Theory applied to cultural bias building:
When a new stimulus is presented, the vector that it is closest to is
reinforced or tuned to the cultural environment.
"Self-organizing models" - Bharucha says this is how the brain MUST
and WILL learn cultural bias.
Indian scales - they sound foreign to the Western ear.
There are scales (such as Lydian) that fell out of usage by Western music.
(although they have been picked up by jazz)
FLATTED SECOND
The flatted second is common in Indian scales, but not in Western
scales. Therefore, the Indian brain would infer that the flatted
second was present if all of the other scale tones were played.
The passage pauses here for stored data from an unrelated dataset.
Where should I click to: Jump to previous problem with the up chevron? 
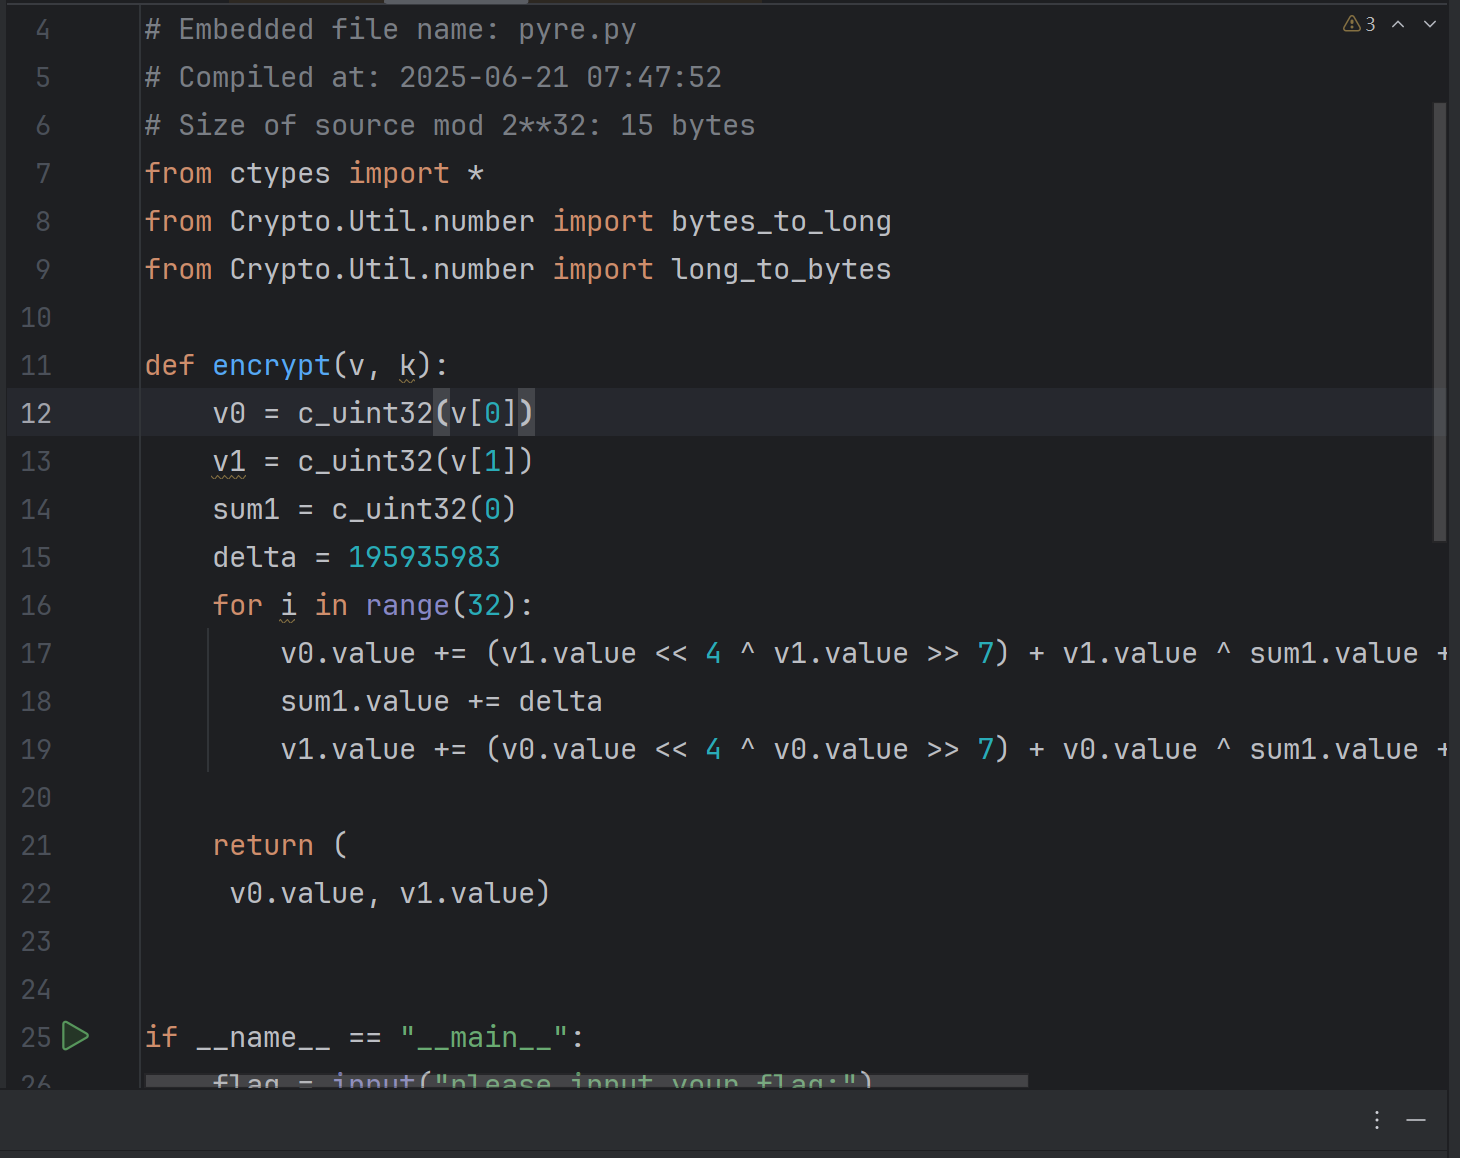(x=1398, y=24)
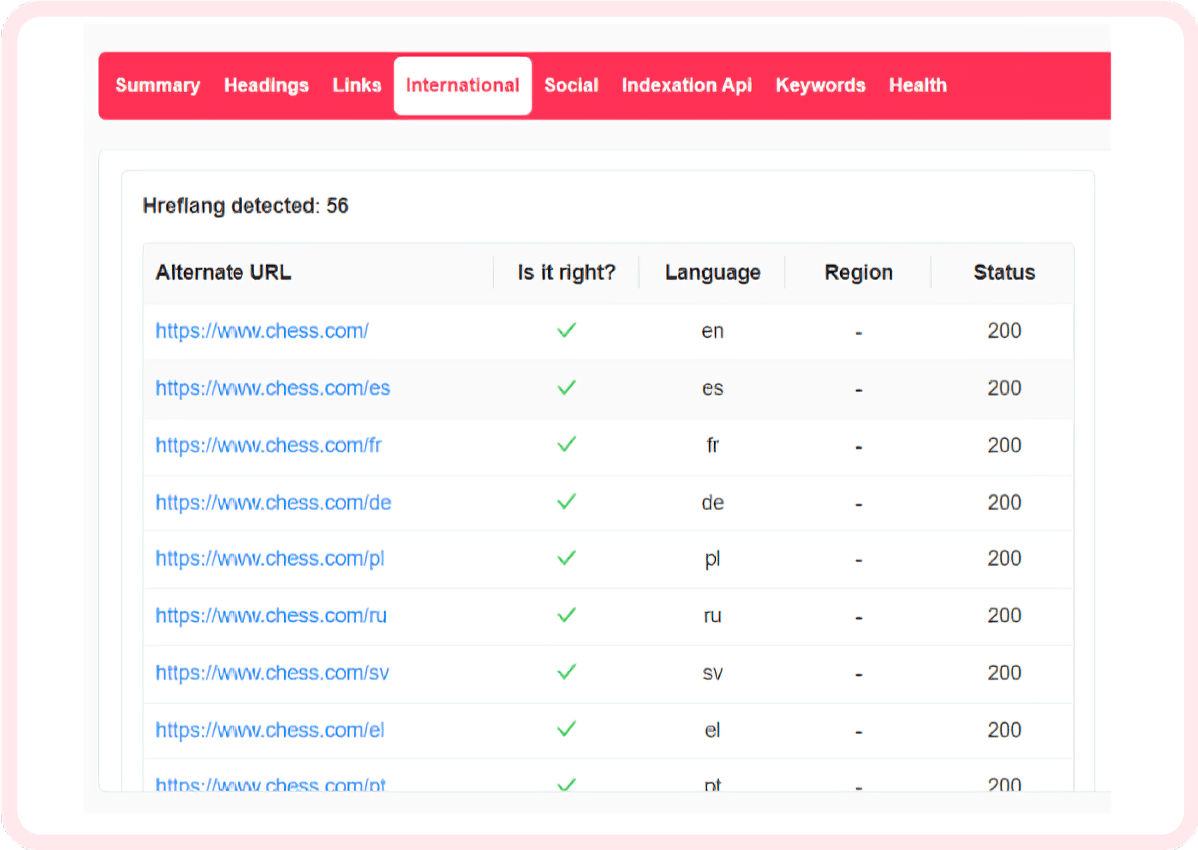Open the Indexation Api tab
1198x850 pixels.
[687, 85]
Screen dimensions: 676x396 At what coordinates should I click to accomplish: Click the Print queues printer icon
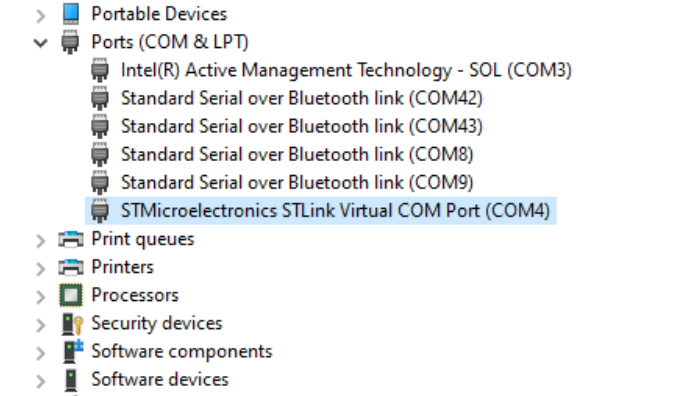(71, 239)
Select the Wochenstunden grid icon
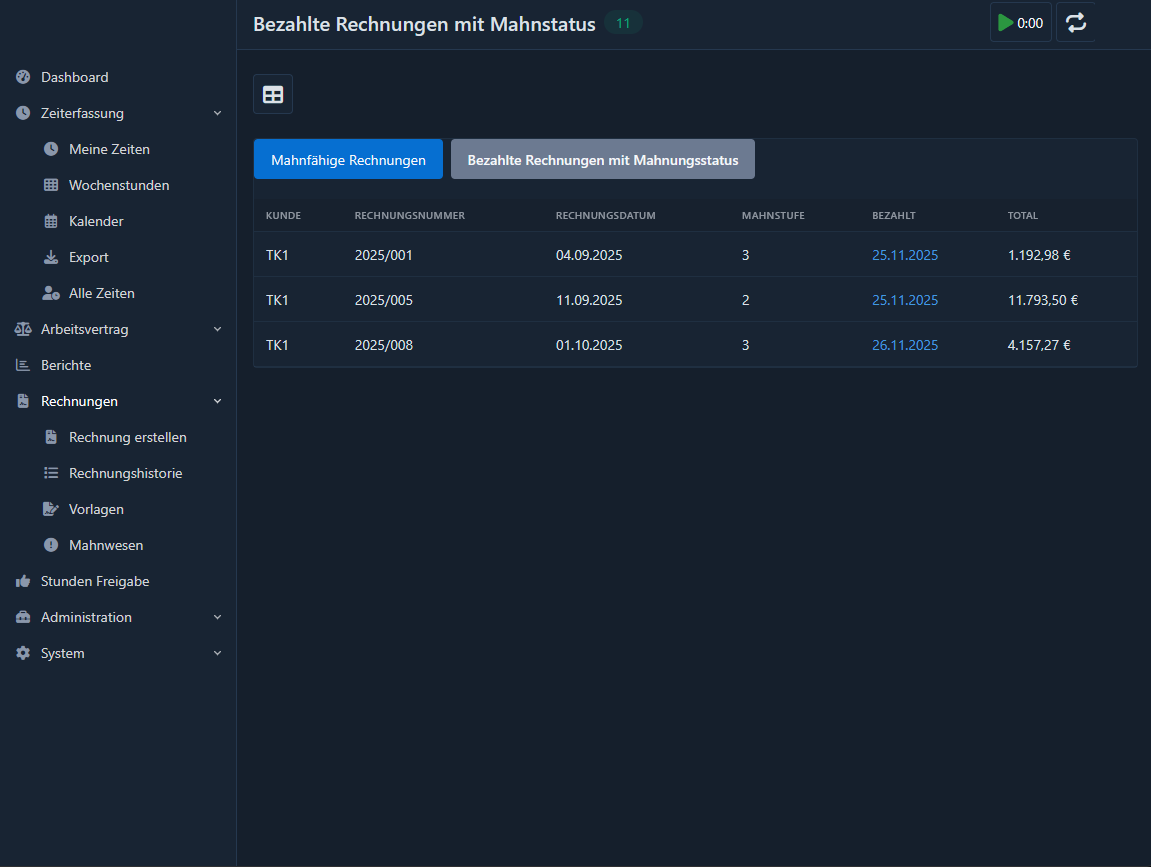The width and height of the screenshot is (1151, 867). pyautogui.click(x=50, y=185)

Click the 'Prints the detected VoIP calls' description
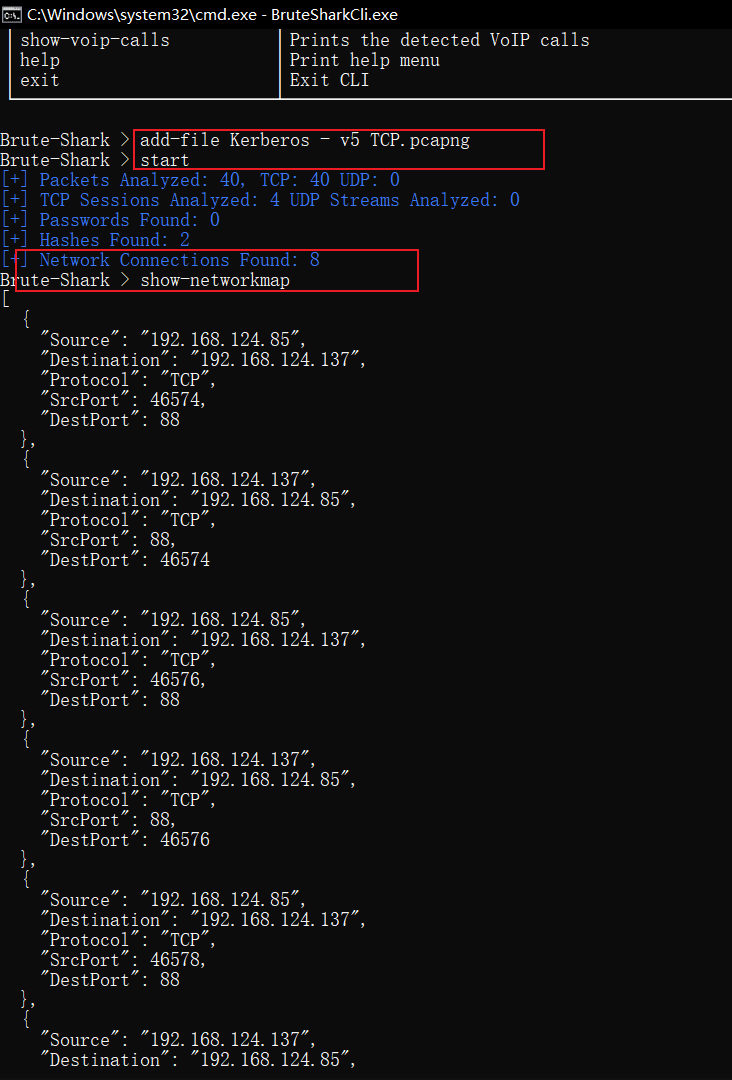[439, 40]
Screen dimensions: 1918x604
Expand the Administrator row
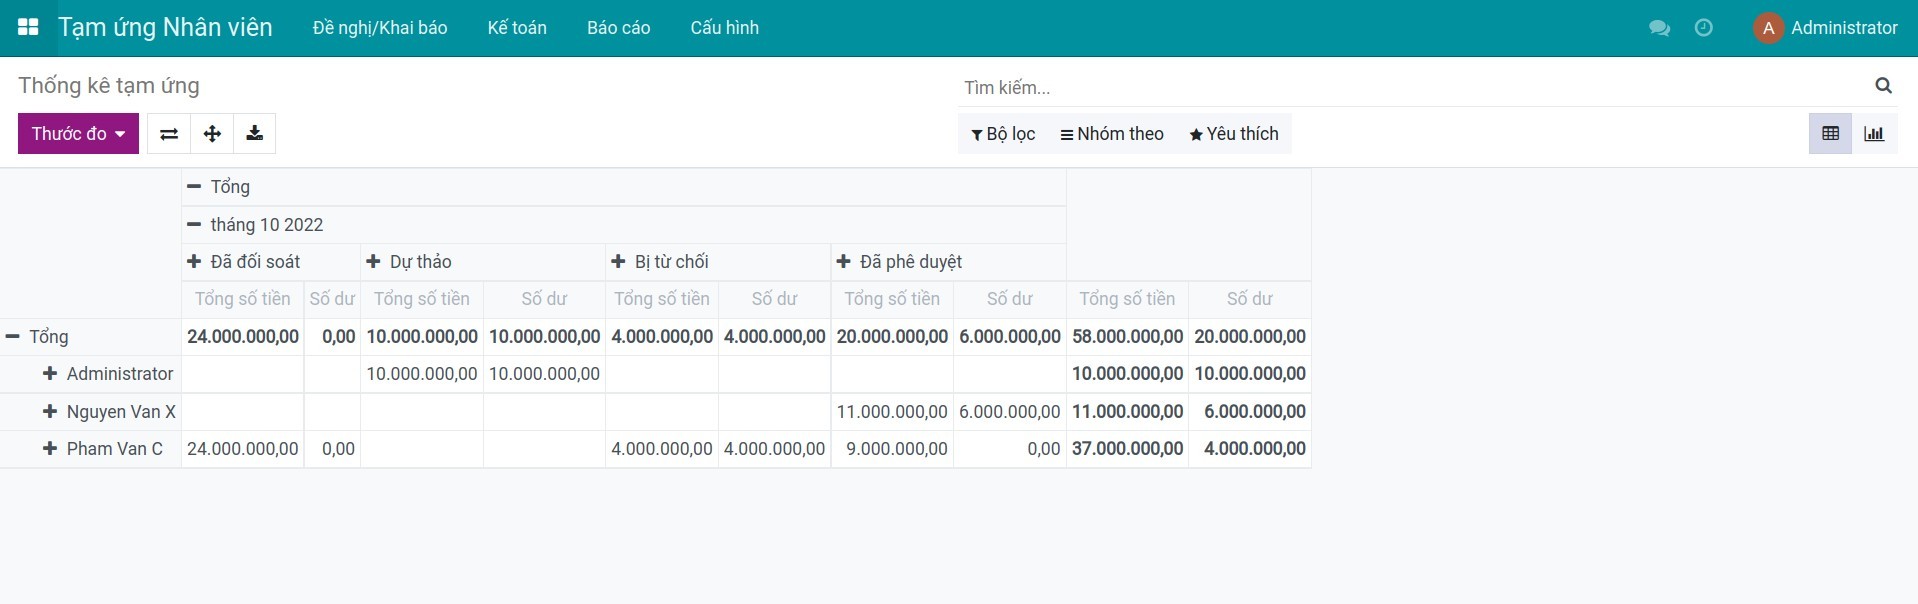pos(108,374)
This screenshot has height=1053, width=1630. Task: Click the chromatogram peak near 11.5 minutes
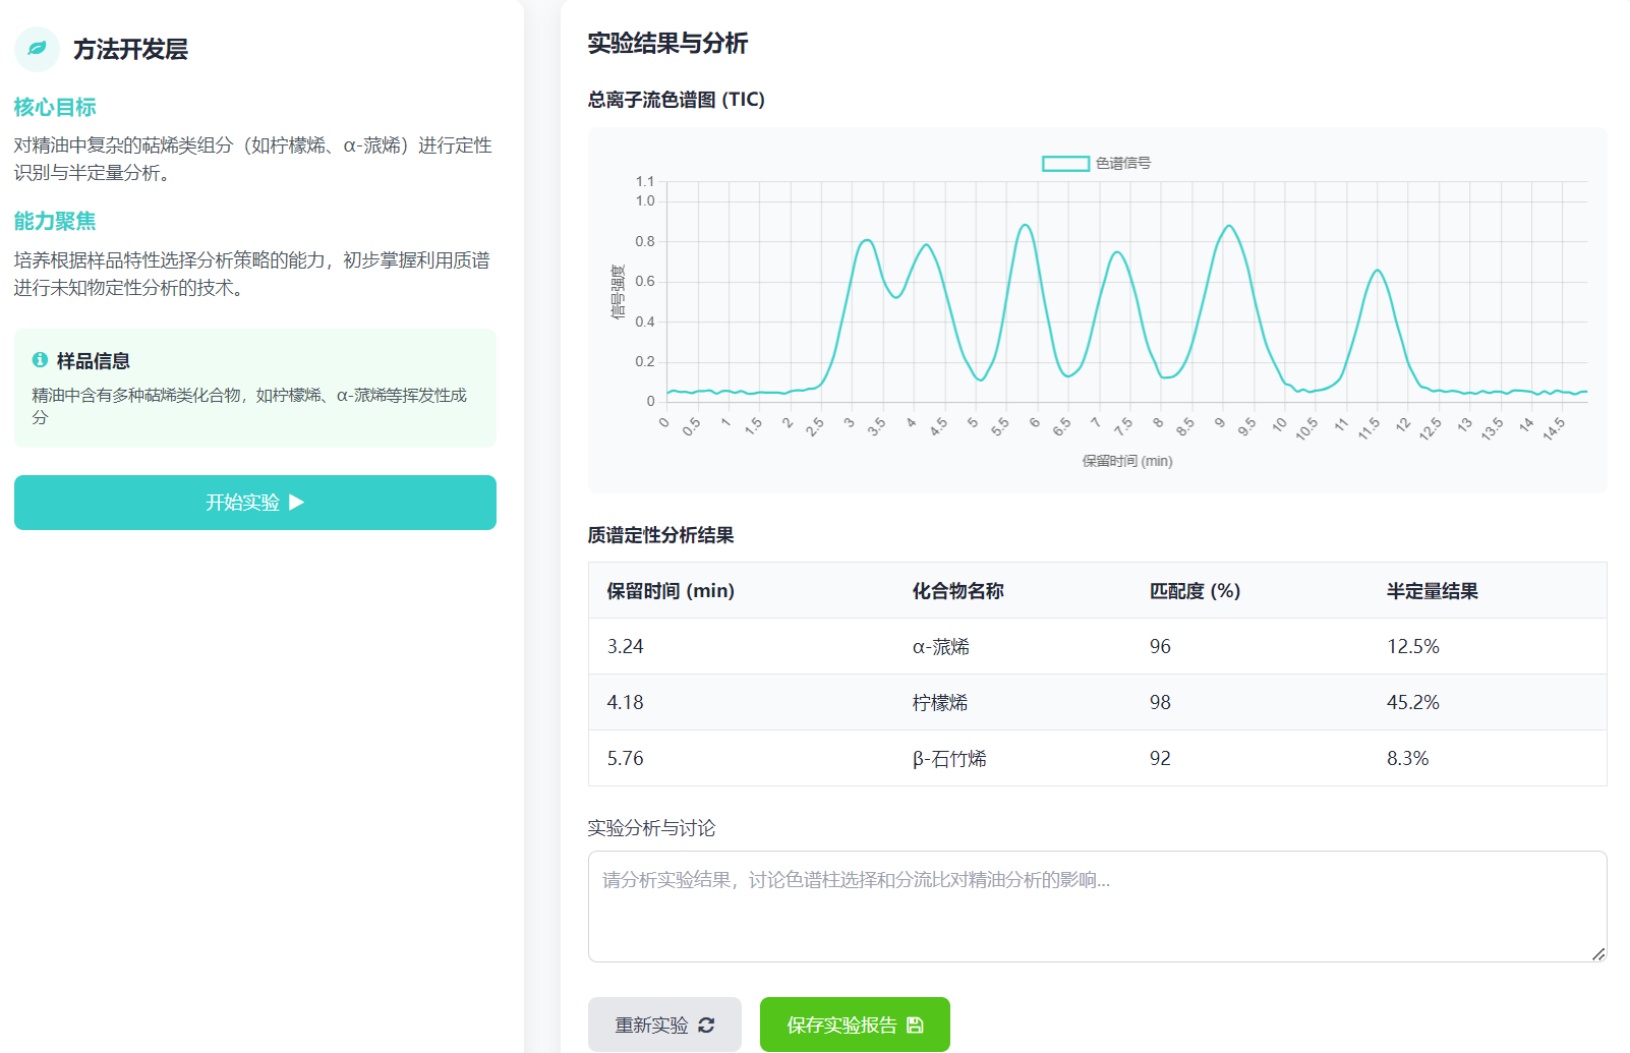pos(1378,271)
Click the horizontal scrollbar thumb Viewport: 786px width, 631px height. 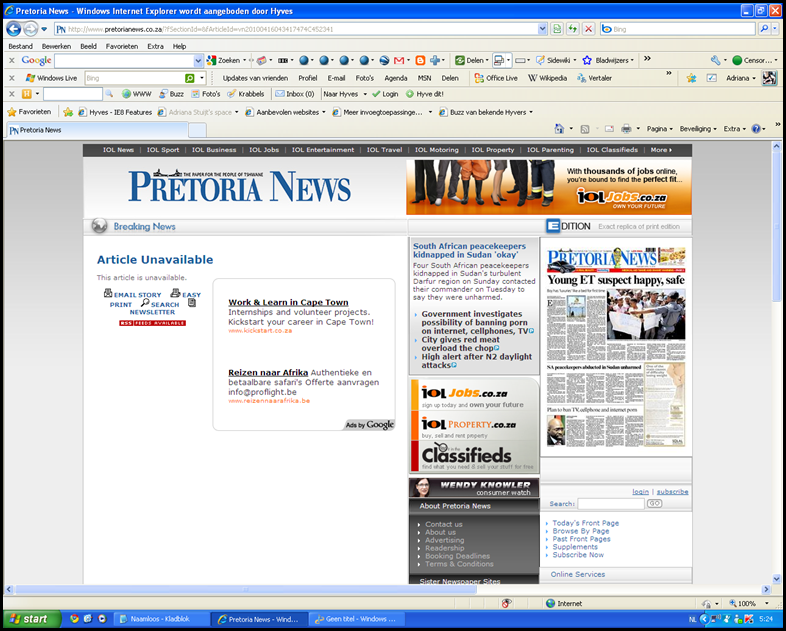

The
Greek modes have some flatted seconds.
The brain fills in musically from fragments in order to make a
complete scale it can recognize.
You can move through your environment more easily if you can make
predictions about what to expect culturally. This is similar to
prototype theories of aesthetics, and in general the idea of schemata.
MOZART EFFECT
Theory was that Mozart contains certain intervals that make you smart.
However, when only one voice was changed by half a step, there was
absolutely no effect.
ORIGIN OF MUSIC
pre-linguistic auditory communication
music is closely linked to movement (dance, etc.)
TALENT
Is talent due to prior tuning of the neural networks? How does it happen?